- Film Poster
- Directed by: Tushar Ranganath
- Written by: S. S. Rajamouli
- Based on: Simhadri by V. Vijayendra Prasad
- Produced by: Ramu
- Starring: Duniya Vijay Shuba Poonja Rishika Singh
- Cinematography: Dasari Srinivasa Rao
- Edited by: T. Shashikumar Deepu S. Kumar
- Music by: Chakri
- Production company: Ramu Enterprises
- Release date: 21 January 2011;
- Running time: 148 minutes
- Country: India
- Language: Kannada

= Kanteerava =

Kanteerava is a 2011 Kannada-language action horror film directed by Tushar Ranganath and produced by Ramu. It is a remake of the Telugu film Simhadri (2003). The film features Duniya Vijay, Shuba Poonja and Rishika Singh in the lead roles. Chakri has composed the music for the film. The movie was dubbed and released in Hindi as Himmat The Power.

==Plot==
An orphan and good hearted lad Kanthi (Duniya Vijay) is adopted and grows up under Ramachandrappa (Srinivasa Murthy) family care in Bangalore. The bond they share is like father and son. Kasturi (Rishika Singh) is Ramachandrappa's granddaughter, and she likes Kanthi a lot. Once a week, Kanthi meets a mentally challenged girl named Indhira (Shubha Poonja). He entertains her and provides money for her caretakers.

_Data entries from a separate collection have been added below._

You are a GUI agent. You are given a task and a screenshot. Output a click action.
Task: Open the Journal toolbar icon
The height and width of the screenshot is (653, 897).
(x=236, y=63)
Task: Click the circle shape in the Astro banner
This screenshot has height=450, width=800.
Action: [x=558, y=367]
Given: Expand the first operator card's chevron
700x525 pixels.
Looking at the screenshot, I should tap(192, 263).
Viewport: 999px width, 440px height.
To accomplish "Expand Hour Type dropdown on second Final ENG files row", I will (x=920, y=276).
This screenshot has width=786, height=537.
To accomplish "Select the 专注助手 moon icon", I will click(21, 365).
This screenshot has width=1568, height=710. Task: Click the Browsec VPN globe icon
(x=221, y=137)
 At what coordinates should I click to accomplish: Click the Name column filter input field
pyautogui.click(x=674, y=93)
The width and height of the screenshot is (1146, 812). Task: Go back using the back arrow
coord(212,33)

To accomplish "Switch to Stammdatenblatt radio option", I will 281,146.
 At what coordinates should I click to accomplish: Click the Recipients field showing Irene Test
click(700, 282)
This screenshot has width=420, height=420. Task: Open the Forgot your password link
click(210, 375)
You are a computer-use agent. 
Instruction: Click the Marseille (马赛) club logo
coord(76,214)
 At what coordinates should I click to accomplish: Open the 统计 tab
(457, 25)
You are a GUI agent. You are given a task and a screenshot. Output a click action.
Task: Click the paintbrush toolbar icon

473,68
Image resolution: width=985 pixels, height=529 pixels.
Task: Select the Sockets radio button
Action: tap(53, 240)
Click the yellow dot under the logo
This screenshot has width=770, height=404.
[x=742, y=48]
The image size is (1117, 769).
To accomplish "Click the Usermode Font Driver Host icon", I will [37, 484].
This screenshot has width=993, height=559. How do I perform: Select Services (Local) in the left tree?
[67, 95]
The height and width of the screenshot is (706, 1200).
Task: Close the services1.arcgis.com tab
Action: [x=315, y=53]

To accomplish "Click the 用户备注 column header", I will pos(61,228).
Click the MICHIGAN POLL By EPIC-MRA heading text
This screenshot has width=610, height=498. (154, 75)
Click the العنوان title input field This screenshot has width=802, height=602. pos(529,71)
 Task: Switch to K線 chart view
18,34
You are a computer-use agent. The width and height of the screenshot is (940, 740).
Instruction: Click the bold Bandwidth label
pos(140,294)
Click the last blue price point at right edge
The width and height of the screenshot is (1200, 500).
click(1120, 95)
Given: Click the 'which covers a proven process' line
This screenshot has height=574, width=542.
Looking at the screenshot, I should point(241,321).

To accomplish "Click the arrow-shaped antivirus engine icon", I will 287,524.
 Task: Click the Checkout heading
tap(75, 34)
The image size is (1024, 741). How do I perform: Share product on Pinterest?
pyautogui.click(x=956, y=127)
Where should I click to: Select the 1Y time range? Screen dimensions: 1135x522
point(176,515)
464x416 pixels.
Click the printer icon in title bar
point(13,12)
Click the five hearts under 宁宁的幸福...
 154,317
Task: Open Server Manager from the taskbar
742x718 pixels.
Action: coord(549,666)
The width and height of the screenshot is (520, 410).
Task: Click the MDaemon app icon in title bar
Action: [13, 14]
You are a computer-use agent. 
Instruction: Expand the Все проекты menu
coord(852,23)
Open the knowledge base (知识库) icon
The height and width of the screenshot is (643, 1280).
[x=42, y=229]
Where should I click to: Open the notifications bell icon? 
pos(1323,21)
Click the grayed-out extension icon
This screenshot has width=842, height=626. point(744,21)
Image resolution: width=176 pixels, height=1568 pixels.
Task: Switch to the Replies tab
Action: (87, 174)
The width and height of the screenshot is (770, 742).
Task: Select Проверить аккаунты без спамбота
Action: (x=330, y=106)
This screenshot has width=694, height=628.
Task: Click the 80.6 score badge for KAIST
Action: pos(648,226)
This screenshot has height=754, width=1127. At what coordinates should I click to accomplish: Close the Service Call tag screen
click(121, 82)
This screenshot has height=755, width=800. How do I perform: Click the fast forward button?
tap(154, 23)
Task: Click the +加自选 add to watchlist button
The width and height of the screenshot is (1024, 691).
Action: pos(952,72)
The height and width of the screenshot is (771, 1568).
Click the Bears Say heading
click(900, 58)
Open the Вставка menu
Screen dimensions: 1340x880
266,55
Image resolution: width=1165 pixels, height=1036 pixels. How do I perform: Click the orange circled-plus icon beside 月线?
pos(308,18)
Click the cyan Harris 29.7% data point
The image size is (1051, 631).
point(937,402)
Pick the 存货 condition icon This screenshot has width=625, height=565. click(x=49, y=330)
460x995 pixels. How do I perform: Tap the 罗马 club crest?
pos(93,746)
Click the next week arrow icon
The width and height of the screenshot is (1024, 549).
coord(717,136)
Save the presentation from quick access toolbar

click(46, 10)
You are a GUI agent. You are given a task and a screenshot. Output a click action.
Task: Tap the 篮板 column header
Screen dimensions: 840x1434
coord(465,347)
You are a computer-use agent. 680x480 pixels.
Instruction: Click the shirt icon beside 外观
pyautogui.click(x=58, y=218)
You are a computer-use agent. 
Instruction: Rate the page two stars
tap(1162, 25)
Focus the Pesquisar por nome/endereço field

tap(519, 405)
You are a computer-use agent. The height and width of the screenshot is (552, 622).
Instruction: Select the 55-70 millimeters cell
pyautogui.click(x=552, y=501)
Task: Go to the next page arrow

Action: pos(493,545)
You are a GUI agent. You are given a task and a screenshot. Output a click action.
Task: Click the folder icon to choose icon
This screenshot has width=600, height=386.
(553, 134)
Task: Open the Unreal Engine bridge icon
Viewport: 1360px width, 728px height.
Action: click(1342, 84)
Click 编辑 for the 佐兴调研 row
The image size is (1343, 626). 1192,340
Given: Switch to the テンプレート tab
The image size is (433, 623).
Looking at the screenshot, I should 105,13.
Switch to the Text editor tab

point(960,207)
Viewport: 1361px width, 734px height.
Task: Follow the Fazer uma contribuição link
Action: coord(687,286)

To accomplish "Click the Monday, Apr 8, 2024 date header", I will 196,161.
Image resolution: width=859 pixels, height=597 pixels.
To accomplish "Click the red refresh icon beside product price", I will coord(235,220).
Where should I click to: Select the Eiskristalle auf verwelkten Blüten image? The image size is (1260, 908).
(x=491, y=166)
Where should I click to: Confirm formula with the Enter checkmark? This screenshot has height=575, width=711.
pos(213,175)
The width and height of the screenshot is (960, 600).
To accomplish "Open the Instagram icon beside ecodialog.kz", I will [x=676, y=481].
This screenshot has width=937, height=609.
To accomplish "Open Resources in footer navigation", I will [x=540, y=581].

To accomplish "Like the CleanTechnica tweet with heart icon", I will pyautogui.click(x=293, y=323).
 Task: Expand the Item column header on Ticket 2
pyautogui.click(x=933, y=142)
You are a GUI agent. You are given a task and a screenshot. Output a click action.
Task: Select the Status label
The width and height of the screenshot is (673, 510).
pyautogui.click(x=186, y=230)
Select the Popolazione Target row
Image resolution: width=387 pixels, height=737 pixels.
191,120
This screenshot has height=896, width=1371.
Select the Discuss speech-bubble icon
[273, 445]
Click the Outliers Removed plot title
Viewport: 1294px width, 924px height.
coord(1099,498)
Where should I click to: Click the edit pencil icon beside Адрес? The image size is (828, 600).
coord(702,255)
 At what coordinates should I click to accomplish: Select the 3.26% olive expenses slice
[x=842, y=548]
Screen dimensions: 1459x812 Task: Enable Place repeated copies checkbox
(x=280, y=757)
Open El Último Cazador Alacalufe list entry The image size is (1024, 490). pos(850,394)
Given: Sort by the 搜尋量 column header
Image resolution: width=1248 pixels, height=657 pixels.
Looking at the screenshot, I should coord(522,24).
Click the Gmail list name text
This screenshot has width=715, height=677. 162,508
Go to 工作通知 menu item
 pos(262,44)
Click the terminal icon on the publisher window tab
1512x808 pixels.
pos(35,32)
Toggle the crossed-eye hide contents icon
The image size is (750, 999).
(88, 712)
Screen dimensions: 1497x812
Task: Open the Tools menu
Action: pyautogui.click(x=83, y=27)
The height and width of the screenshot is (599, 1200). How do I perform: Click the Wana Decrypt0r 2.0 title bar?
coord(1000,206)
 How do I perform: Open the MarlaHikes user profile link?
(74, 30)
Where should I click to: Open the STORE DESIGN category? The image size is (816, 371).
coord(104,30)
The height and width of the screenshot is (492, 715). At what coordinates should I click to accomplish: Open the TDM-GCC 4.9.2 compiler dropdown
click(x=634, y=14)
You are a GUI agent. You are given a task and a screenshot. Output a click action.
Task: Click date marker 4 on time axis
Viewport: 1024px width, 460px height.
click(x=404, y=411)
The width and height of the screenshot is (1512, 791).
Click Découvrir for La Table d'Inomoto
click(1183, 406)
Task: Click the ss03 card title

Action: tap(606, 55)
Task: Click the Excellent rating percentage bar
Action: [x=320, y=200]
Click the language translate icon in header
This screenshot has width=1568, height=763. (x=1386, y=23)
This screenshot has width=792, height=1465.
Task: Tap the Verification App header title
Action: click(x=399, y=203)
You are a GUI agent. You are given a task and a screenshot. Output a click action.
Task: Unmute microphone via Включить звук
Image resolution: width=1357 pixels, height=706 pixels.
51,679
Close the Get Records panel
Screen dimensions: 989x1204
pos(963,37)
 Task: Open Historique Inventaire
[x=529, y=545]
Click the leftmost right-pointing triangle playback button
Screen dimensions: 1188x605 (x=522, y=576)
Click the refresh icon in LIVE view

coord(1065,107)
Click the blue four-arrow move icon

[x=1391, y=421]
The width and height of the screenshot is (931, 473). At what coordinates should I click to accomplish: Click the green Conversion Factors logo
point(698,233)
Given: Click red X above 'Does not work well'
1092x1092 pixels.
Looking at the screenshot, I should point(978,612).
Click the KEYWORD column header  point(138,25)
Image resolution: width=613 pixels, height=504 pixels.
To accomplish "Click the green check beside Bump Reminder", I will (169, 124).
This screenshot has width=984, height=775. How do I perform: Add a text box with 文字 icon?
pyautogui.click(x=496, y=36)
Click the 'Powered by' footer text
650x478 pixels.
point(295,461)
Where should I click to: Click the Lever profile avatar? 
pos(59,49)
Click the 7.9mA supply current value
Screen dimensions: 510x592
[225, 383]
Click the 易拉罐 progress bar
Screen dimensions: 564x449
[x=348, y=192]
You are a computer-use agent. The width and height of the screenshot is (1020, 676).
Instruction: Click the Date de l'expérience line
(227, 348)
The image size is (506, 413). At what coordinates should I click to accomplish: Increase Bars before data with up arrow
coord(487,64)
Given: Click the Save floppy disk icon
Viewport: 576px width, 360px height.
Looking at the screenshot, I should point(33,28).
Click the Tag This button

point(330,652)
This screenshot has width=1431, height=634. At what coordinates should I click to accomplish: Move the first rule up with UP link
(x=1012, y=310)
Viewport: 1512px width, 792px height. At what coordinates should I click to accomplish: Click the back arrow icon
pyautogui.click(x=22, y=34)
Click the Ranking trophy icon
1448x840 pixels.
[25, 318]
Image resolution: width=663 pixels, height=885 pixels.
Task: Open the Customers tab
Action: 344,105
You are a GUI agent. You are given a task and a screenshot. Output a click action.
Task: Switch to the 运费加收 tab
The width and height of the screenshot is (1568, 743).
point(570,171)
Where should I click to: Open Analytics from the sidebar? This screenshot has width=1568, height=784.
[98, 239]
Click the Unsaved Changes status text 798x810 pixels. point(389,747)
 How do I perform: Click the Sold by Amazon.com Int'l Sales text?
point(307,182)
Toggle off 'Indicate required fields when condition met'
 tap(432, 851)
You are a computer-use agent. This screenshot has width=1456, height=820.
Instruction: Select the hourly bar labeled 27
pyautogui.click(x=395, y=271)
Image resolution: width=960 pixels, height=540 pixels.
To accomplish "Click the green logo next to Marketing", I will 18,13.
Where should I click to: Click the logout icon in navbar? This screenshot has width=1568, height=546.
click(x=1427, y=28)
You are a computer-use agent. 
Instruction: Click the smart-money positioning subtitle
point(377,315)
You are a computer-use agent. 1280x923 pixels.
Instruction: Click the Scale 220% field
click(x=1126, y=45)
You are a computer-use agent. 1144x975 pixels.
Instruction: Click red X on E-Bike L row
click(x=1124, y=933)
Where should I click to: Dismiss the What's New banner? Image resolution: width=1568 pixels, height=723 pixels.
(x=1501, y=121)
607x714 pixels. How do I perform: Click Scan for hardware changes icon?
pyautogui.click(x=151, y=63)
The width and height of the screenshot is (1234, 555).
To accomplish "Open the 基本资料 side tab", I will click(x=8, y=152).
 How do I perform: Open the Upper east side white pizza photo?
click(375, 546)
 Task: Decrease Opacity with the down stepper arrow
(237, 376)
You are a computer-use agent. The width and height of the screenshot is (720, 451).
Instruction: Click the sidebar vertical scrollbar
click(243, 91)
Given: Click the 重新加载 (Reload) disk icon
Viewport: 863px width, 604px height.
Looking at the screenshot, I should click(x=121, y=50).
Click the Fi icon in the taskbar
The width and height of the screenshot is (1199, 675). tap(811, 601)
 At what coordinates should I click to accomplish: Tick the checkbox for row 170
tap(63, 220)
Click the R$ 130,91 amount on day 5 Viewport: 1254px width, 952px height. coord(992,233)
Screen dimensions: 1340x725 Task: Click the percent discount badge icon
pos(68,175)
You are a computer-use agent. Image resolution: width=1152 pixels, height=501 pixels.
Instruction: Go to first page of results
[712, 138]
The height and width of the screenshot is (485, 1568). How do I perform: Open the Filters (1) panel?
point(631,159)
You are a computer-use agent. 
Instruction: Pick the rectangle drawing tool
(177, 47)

When Ramachandrappa and his wife (Sangeeta) discover Kasturi wants to marry Kanthi, Ramachandrappa decides to get them married. He makes a formal announcement to officially adopt Kanthi. At this time, it is revealed that Kanthi is very close to Indu. The alliance breaks off when Kanthi refuses to leave Indu (who is suspected to be his mistress).

==Soundtrack==

Chakri has composed 6 songs for the film.

Track-List
| No. | Title | Lyrics | Singer(s) | Length |
|---|---|---|---|---|
| 1. | "Bithri Bithri" | V. Nagendra Prasad | Tippu, Aishwarya | 4:16 |
| 2. | "Cheluve Cheluve" | Jayanth Kaikini | Karthik | 4:17 |
| 3. | "Kaali Mankaliyamma" | V. Nagendra Prasad | Uma Neha | 2:46 |
| 4. | "Singamalai" | V. Nagendra Prasad | Ramana | 3:31 |
| 5. | "Onde Baalu" | Yogaraj Bhat | Mano, Anuradha Sriram | 4:41 |
| 6. | "O Priya" | Tushar Ranganath | Simha, Madhuri | 4:41 |
| Total length: |  |  |  | 24:12 |

== Reception ==
=== Critical response ===

Shruti Indira Lakshminarayana from Rediff.com scored the film at 2 out of 5 stars and says "Music by Chakri is okay though a song on female deities backed by folk music stands out. 'Fight' your way through crime is what Kanteerava says. Yes, action is what dominates the film". A critic from The Times of India scored the film at 3.5 out of 5 stars and wrote "Vijay is amazing in his fighting and sentimental sequences. Shubha Poonja impresses with a lively performance. Rishika Singh makes a positive beginning in her first acting essay. Yamuna is a treat to watch. Srinivasamurthy is graceful. Cinematography by Dasari Seenu and music by Chakri are good". A critic from Bangalore Mirror wrote  "The background music is loud and hampers a decent sleep while watching the film. The camerawork is better than most other aspects of the film. Sukadhare’s break from filmmaking has not worked for him or the audience". Svetlana Mary Lasrado from Deccan Herald wrote "Rishika as a newbie has done justice to her role. Vijay steals the thunder with his dialogue delivery and fights. For good dose of action, Kanteerava does strike a chord".